[Exercise directions] Lay out everything below from the line containing "The image size" down to the line containing "click(x=229, y=42)", both included, as a Markdown table with the columns No. and Text. Leave out blank lines and the pictures.

[Extracted information]

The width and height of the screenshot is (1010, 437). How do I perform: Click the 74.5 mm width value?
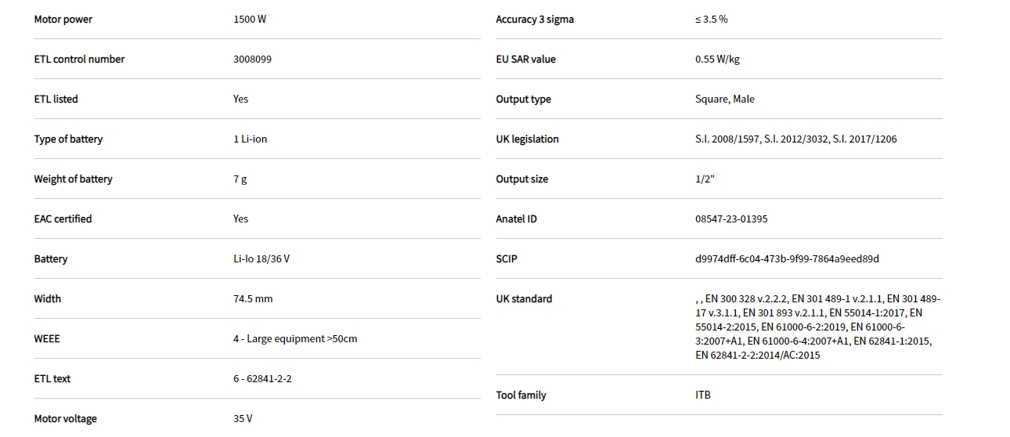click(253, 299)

--

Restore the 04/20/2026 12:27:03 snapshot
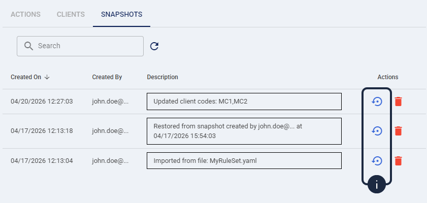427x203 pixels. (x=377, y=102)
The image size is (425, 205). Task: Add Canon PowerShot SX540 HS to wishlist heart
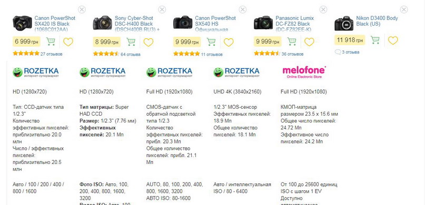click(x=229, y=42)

[Solution to this exercise]
| No. | Text |
|---|---|
| 1 | The image size is (425, 205). Task: Add Canon PowerShot SX540 HS to wishlist heart |
| 2 | click(x=229, y=42) |